> Task:
Print the following entries without any change.

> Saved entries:
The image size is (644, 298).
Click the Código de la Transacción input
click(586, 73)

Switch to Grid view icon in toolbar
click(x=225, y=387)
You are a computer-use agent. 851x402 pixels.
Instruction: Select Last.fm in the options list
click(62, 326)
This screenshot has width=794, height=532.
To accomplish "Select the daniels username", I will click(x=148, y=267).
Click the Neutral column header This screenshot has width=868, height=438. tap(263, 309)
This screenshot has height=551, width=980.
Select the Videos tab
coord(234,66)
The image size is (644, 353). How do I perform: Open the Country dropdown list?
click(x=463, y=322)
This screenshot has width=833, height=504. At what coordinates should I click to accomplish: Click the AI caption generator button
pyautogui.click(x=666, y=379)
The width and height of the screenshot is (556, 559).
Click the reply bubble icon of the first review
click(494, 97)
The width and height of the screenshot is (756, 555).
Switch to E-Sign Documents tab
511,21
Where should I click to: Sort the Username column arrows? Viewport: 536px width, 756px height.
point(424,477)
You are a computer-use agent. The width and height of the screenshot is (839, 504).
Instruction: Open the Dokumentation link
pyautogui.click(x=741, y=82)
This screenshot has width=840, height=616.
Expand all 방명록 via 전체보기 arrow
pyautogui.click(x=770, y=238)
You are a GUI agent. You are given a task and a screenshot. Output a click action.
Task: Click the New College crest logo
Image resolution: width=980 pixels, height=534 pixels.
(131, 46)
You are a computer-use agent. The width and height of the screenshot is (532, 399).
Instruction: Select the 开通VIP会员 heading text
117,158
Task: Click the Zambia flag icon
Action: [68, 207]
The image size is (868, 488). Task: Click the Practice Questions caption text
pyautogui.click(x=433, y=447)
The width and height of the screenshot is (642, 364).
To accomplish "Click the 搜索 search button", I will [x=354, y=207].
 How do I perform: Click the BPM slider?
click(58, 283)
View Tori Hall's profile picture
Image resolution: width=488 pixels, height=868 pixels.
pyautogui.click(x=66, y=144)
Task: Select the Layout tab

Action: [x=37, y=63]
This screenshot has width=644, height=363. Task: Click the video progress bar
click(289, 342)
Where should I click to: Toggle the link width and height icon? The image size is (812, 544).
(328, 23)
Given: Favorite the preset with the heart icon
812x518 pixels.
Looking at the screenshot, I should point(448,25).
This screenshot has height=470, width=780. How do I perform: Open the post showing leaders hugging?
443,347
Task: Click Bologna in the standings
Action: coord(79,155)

> Response to this task:
The image size is (644, 298).
Click the Código de la Transacción input
click(586, 73)

Switch to Grid view icon in toolbar
click(x=225, y=387)
You are a computer-use agent. 851x402 pixels.
Instruction: Select Last.fm in the options list
click(62, 326)
This screenshot has width=794, height=532.
To accomplish "Select the daniels username", I will click(x=148, y=267).
Click the Neutral column header This screenshot has width=868, height=438. tap(263, 309)
This screenshot has height=551, width=980.
Select the Videos tab
coord(234,66)
The image size is (644, 353). How do I perform: Open the Country dropdown list?
click(x=463, y=322)
This screenshot has width=833, height=504. At what coordinates should I click to accomplish: Click the AI caption generator button
pyautogui.click(x=666, y=379)
The width and height of the screenshot is (556, 559).
Click the reply bubble icon of the first review
click(494, 97)
The width and height of the screenshot is (756, 555).
Switch to E-Sign Documents tab
511,21
Where should I click to: Sort the Username column arrows? Viewport: 536px width, 756px height.
point(424,477)
You are a computer-use agent. The width and height of the screenshot is (839, 504).
Instruction: Open the Dokumentation link
pyautogui.click(x=741, y=82)
This screenshot has width=840, height=616.
Expand all 방명록 via 전체보기 arrow
pyautogui.click(x=770, y=238)
You are a GUI agent. You are given a task and a screenshot. Output a click action.
Task: Click the New College crest logo
Image resolution: width=980 pixels, height=534 pixels.
(131, 46)
You are a computer-use agent. The width and height of the screenshot is (532, 399).
Instruction: Select the 开通VIP会员 heading text
117,158
Task: Click the Zambia flag icon
Action: [68, 207]
The image size is (868, 488). Task: Click the Practice Questions caption text
pyautogui.click(x=433, y=447)
The width and height of the screenshot is (642, 364).
To accomplish "Click the 搜索 search button", I will [x=354, y=207].
 How do I perform: Click the BPM slider?
click(58, 283)
View Tori Hall's profile picture
Image resolution: width=488 pixels, height=868 pixels.
pyautogui.click(x=66, y=144)
Task: Select the Layout tab

Action: [x=37, y=63]
This screenshot has width=644, height=363. Task: Click the video progress bar
click(289, 342)
Where should I click to: Toggle the link width and height icon? The image size is (812, 544).
(328, 23)
Given: Favorite the preset with the heart icon
812x518 pixels.
Looking at the screenshot, I should point(448,25).
This screenshot has height=470, width=780. How do I perform: Open the post showing leaders hugging?
443,347
Task: Click Bologna in the standings
Action: coord(79,155)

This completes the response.